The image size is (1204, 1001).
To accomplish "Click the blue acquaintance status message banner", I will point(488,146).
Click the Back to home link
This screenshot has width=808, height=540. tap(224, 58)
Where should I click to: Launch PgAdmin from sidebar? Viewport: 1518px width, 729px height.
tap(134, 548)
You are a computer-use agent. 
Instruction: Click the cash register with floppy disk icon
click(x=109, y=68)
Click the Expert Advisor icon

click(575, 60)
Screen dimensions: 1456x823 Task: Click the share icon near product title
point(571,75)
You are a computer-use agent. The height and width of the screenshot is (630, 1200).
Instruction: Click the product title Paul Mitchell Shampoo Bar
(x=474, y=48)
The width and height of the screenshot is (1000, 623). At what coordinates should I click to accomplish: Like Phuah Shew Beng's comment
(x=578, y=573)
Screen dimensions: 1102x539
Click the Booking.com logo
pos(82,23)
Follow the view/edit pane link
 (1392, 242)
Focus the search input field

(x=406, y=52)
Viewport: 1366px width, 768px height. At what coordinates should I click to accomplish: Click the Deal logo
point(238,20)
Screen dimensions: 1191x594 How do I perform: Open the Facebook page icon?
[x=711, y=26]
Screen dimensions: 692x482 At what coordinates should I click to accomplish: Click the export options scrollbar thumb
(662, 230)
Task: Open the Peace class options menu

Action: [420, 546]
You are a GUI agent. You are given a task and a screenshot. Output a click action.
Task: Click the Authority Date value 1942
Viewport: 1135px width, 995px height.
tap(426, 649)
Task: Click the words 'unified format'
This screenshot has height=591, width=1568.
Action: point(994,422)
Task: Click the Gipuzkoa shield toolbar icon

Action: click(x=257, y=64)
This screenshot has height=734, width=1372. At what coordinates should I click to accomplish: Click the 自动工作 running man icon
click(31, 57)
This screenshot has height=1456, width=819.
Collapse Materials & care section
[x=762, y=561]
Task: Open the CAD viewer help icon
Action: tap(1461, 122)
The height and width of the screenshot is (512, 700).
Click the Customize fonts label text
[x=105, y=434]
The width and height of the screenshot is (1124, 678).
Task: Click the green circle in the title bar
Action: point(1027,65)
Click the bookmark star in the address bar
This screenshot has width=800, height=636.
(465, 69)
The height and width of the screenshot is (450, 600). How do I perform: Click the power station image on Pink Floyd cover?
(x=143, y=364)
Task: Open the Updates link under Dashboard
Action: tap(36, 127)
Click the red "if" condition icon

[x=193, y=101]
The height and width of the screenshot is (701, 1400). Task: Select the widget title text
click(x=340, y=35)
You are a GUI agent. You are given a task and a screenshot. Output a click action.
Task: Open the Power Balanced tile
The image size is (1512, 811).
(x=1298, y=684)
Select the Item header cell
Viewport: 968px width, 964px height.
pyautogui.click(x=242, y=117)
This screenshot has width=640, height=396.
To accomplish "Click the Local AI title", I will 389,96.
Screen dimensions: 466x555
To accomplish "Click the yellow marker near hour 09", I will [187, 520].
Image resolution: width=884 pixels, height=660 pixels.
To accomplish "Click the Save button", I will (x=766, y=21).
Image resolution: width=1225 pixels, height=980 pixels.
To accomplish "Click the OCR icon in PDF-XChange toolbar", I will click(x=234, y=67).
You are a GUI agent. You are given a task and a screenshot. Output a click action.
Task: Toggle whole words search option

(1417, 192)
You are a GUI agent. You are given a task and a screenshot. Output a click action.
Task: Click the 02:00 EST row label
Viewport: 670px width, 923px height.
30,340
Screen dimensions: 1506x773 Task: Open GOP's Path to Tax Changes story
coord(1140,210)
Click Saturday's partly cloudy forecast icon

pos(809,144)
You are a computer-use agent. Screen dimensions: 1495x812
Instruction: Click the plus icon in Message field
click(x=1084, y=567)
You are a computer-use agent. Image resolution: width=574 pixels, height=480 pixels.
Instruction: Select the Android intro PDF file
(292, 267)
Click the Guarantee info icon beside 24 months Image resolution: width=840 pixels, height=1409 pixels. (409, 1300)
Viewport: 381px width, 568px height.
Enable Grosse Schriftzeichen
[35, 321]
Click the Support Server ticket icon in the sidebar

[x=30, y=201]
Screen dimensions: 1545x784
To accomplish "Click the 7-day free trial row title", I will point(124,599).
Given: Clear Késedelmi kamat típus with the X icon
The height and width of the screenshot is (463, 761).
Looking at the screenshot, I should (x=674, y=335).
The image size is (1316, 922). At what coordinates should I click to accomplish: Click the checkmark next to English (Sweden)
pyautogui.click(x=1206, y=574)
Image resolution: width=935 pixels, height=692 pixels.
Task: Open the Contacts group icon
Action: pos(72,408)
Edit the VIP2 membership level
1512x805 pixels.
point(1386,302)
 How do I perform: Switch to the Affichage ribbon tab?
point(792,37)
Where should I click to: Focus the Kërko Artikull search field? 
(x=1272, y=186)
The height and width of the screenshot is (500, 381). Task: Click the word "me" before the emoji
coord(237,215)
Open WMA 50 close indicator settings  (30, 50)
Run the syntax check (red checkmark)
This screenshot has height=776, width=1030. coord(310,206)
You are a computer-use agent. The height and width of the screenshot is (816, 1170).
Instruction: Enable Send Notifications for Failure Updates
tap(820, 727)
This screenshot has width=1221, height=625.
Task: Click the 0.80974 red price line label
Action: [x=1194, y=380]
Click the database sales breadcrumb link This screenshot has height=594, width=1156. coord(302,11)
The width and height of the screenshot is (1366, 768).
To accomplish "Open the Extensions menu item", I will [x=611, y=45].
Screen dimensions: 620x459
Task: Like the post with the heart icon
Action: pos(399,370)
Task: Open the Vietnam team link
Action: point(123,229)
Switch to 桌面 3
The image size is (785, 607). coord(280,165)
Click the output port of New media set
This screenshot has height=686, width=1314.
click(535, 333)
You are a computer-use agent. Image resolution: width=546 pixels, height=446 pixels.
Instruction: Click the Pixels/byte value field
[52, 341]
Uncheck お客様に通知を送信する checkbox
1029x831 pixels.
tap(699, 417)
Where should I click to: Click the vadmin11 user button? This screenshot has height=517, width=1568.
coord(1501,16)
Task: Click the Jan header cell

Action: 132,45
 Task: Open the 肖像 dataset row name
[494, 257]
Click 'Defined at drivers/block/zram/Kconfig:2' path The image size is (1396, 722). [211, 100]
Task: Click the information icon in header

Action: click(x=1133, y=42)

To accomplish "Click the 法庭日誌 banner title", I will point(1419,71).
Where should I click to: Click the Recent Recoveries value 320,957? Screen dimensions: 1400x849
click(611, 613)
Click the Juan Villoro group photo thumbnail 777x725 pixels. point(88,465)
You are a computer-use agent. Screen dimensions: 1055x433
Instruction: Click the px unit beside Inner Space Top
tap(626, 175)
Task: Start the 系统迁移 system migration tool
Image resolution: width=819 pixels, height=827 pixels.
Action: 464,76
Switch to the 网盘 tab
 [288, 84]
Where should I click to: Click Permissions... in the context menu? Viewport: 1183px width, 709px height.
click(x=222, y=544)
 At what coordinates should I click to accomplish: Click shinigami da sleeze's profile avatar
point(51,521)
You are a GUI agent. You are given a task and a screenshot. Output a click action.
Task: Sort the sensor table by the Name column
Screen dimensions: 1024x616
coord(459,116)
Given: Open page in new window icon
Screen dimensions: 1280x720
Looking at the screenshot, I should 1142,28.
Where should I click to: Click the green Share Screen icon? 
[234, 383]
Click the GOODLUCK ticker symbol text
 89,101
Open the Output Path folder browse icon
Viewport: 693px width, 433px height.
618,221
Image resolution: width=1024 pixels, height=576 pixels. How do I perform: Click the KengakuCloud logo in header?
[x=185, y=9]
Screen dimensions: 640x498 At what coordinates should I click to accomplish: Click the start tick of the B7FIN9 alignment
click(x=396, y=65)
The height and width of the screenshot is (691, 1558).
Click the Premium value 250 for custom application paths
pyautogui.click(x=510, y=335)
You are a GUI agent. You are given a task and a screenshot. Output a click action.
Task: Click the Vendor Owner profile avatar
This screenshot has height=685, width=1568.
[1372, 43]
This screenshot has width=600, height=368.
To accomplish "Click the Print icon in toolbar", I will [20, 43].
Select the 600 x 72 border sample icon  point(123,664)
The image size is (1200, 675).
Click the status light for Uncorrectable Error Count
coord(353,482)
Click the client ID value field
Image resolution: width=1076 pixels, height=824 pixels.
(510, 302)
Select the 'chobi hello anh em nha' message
══════
◆ **What is expected**
In the listing above, show every line with the word "banner".

◆ **Exercise answer**
To accomplish "Click the blue acquaintance status message banner", I will point(488,146).
To accomplish "Click the 法庭日誌 banner title", I will point(1419,71).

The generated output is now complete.